Exercise prompt -
Pull out each line of the stored data below that contains the word "beside".

[Stored data]
──────────────────────────────
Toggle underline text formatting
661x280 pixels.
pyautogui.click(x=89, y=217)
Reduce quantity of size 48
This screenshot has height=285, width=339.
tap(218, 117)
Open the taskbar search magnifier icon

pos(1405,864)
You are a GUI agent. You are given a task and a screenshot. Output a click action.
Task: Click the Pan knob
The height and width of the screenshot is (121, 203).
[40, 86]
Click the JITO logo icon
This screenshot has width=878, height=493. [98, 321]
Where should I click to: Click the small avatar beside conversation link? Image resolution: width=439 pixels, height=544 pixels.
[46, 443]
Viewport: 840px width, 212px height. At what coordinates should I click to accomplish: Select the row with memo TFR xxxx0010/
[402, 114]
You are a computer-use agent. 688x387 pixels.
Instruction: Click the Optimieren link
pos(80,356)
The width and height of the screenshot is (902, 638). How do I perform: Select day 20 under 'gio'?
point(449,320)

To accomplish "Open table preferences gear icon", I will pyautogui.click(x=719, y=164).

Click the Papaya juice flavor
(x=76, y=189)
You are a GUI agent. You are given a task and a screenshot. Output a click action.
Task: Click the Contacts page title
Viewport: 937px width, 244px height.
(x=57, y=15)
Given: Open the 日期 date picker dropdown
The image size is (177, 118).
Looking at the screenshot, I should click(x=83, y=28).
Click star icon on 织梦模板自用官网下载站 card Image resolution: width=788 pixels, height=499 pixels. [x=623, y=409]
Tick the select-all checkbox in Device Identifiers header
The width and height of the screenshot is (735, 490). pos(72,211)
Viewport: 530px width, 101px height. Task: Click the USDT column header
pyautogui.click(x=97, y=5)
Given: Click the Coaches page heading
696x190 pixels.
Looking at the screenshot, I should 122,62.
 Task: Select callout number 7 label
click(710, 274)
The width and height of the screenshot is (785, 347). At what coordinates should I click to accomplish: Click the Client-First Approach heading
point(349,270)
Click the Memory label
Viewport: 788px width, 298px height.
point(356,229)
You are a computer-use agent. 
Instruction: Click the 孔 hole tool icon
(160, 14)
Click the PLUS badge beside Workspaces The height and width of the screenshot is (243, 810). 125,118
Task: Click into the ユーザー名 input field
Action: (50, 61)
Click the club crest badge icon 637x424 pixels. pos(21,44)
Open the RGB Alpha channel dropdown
──────────────────────────────
Solution for this exercise -
Where should I click to: Click the small avatar beside conversation link? Image resolution: width=439 pixels, height=544 pixels.
Click the PLUS badge beside Workspaces The height and width of the screenshot is (243, 810). 125,118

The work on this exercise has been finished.